══ READING PASSAGE ══

# Long bites



## Liesje (Mar 4, 2007)

Here I go again! This time....long bites. What makes a long bite, a long bite? Why I this is on my mind.... an acquaintance shared a video of a dog that supposedly shows impressive long bites. The dog comes super fast, launches WAY back and flies through the air onto the sleeve or wedge. The video shows this over and over. I'm not trying to diss the dog, I don't know anything about it and I've seen this sort of video many times, many dogs. What strikes me about it is that sure this dog is coming fast and launching like crazy, but when I watch the helper, he's just standing still holding a sleeve or wedge off to the side. Is that really a long bite? I mean, dock diving dogs do the same thing - they run really fast down a platform and launch like crazy at an object that is held out or popped in the air and they fly through the air. Is the speed and the launch what makes a long bite? I guess if I wanted to form some sort of opinion on this dog I would at least need to see some pressure from the helper, like moving towards the dog, making some noise (other than cheering the dog on), using that stick. Is pressure important for the long bite? How is this exercise judged in a trial?


----------



## cliffson1 (Sep 2, 2006)

═══
══ INFORMATION GIVEN ══

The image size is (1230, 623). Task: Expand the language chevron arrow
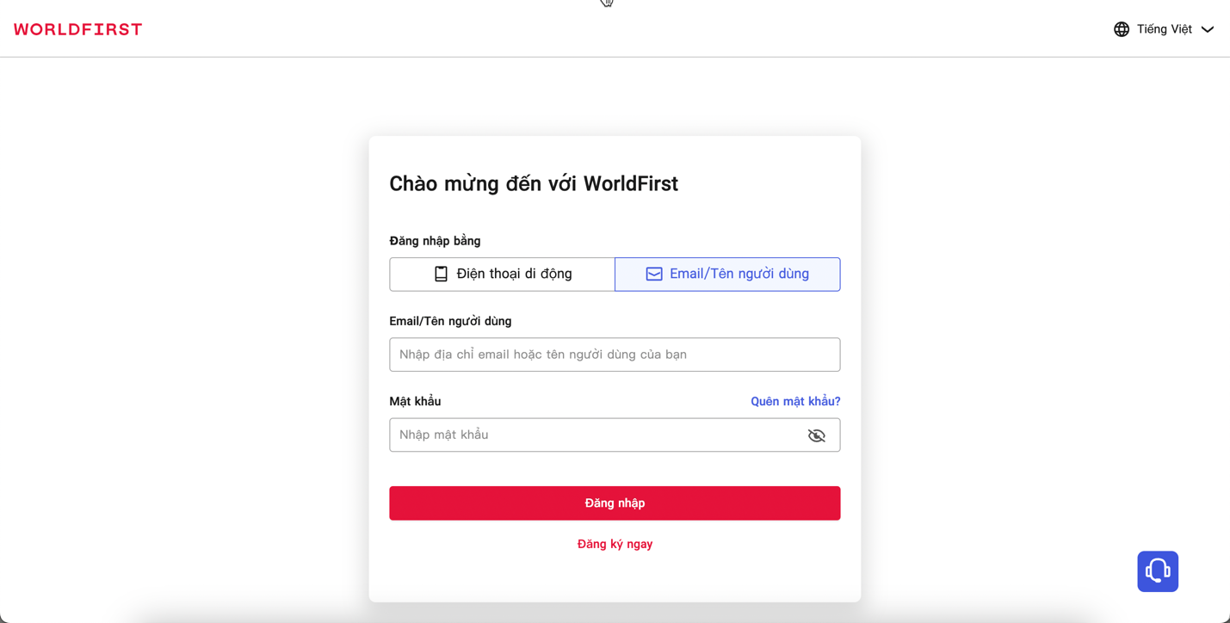pyautogui.click(x=1208, y=29)
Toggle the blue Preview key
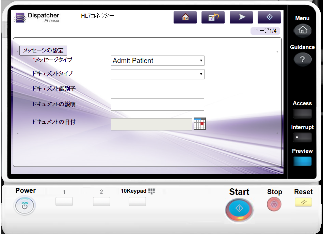 (x=302, y=161)
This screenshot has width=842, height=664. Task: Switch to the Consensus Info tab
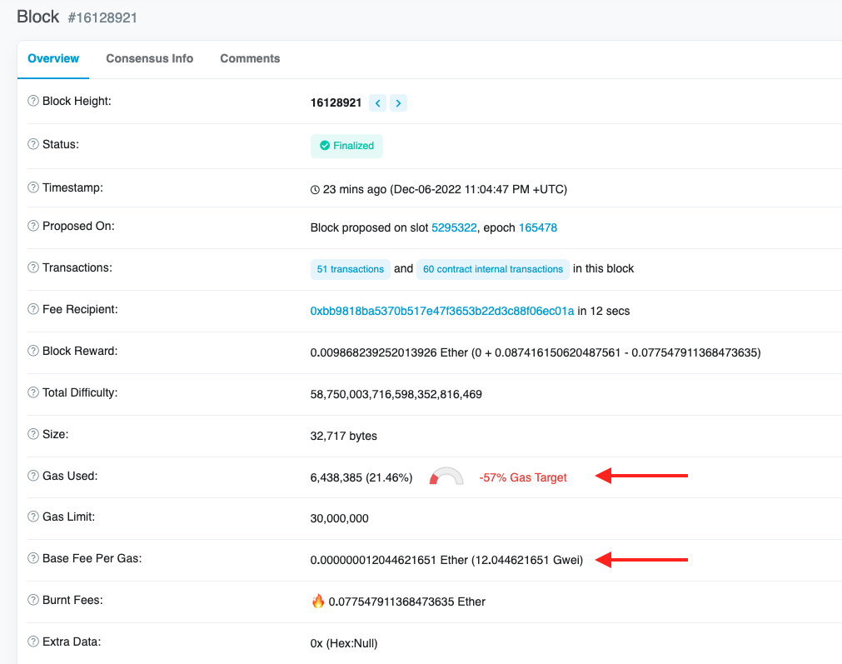click(x=149, y=58)
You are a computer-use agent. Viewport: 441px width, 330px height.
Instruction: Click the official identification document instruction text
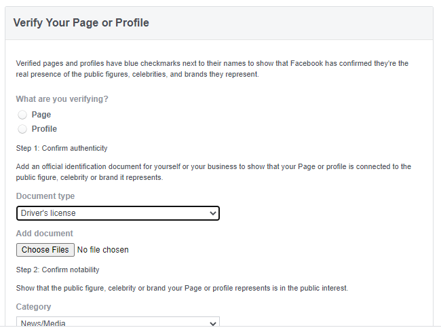coord(213,172)
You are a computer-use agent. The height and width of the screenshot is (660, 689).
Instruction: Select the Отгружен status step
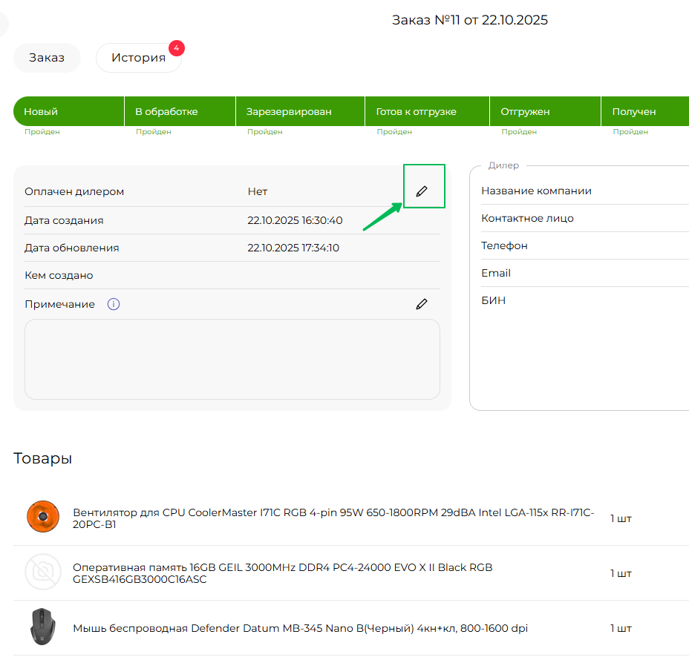pos(545,112)
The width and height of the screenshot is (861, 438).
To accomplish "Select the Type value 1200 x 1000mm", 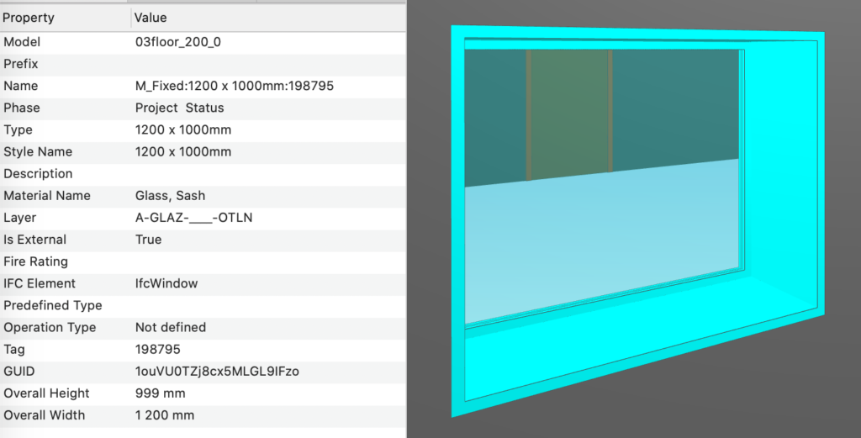I will (183, 129).
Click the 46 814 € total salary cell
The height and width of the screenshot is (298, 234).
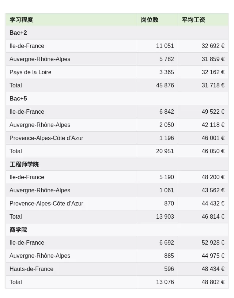click(x=213, y=217)
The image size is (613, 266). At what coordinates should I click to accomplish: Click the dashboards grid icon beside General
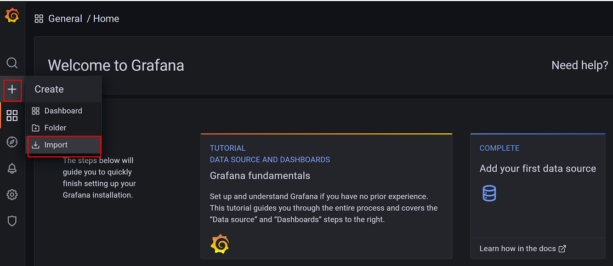tap(39, 19)
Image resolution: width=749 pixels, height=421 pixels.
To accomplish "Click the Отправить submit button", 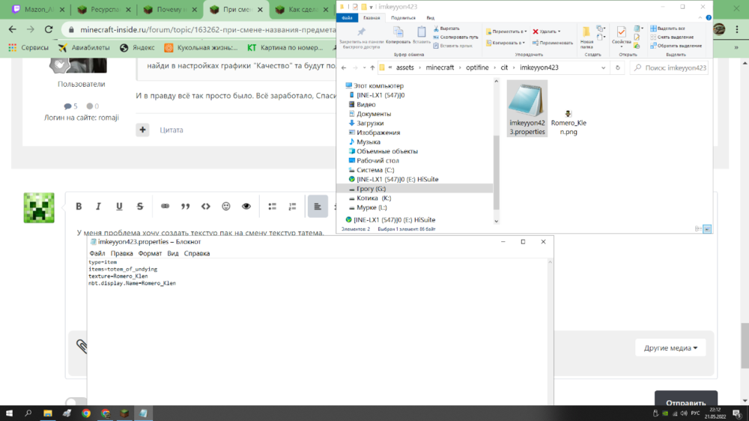I will (x=685, y=401).
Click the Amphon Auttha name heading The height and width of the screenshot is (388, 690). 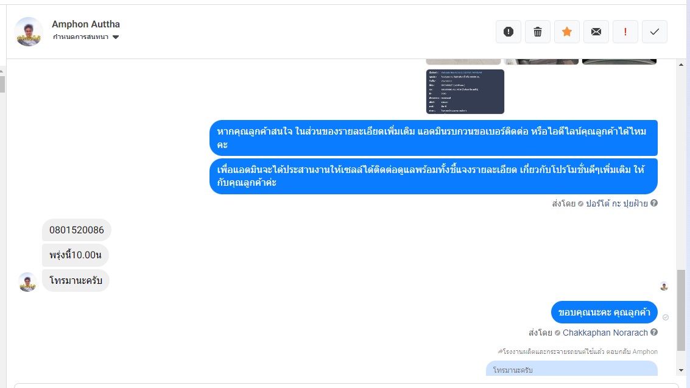(86, 24)
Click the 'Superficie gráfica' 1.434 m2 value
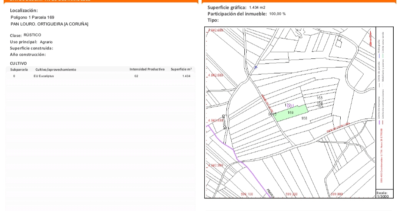Screen dimensions: 400x211 pyautogui.click(x=257, y=8)
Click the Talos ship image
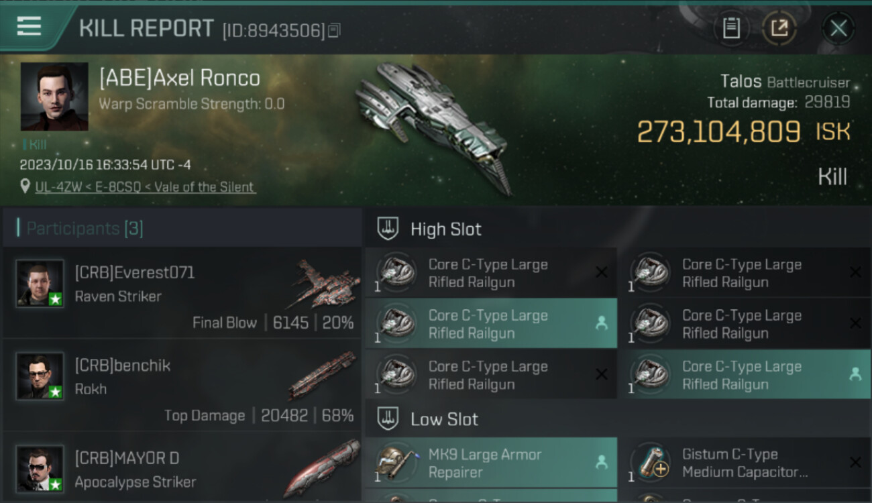 tap(433, 127)
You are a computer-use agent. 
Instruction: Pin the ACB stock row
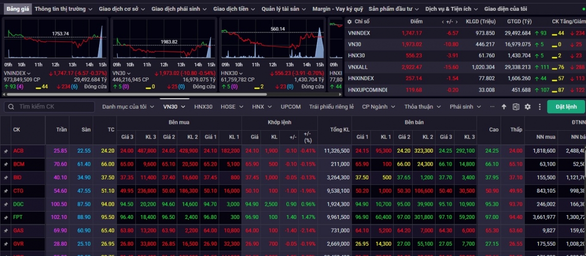[x=6, y=151]
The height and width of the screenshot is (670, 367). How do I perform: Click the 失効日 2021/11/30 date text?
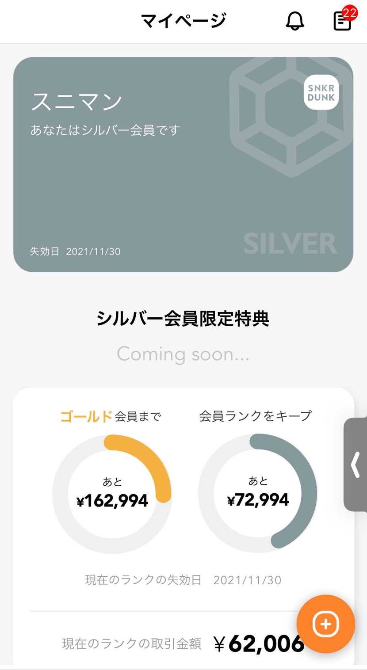point(74,251)
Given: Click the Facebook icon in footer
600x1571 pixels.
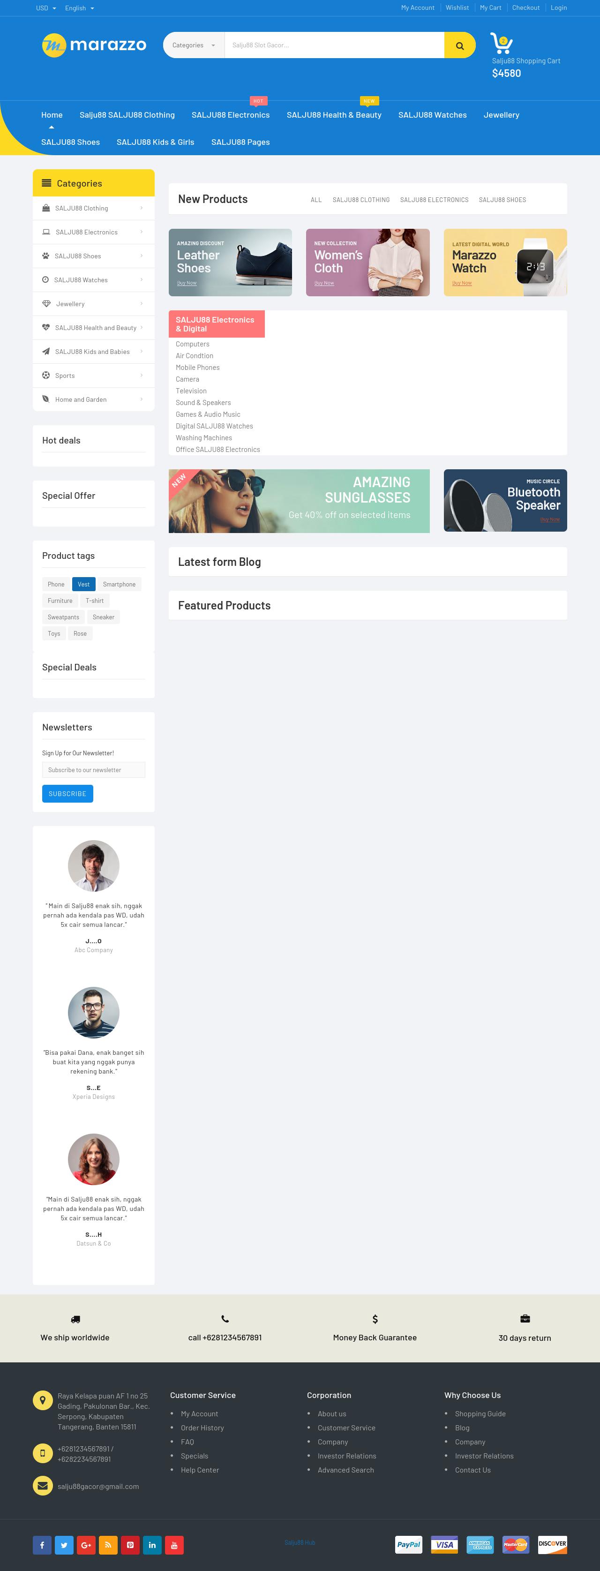Looking at the screenshot, I should point(42,1545).
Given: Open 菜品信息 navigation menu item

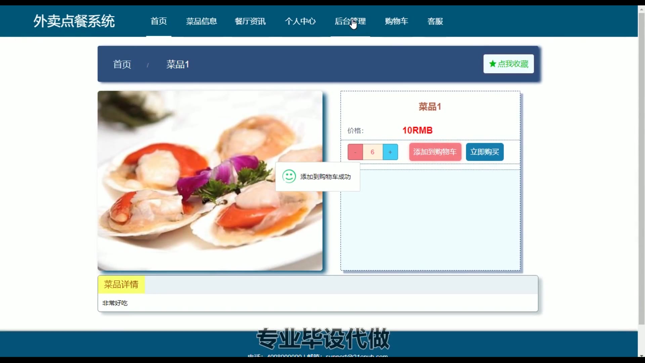Looking at the screenshot, I should tap(202, 21).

═══

#### TASK DESCRIPTION:
Can you reproduce the forum thread on long bites above, word for word and in full?

#### SOLUTION:
# Long bites



## Liesje (Mar 4, 2007)

Here I go again! This time....long bites. What makes a long bite, a long bite? Why I this is on my mind.... an acquaintance shared a video of a dog that supposedly shows impressive long bites. The dog comes super fast, launches WAY back and flies through the air onto the sleeve or wedge. The video shows this over and over. I'm not trying to diss the dog, I don't know anything about it and I've seen this sort of video many times, many dogs. What strikes me about it is that sure this dog is coming fast and launching like crazy, but when I watch the helper, he's just standing still holding a sleeve or wedge off to the side. Is that really a long bite? I mean, dock diving dogs do the same thing - they run really fast down a platform and launch like crazy at an object that is held out or popped in the air and they fly through the air. Is the speed and the launch what makes a long bite? I guess if I wanted to form some sort of opinion on this dog I would at least need to see some pressure from the helper, like moving towards the dog, making some noise (other than cheering the dog on), using that stick. Is pressure important for the long bite? How is this exercise judged in a trial?


----------



## cliffson1 (Sep 2, 2006)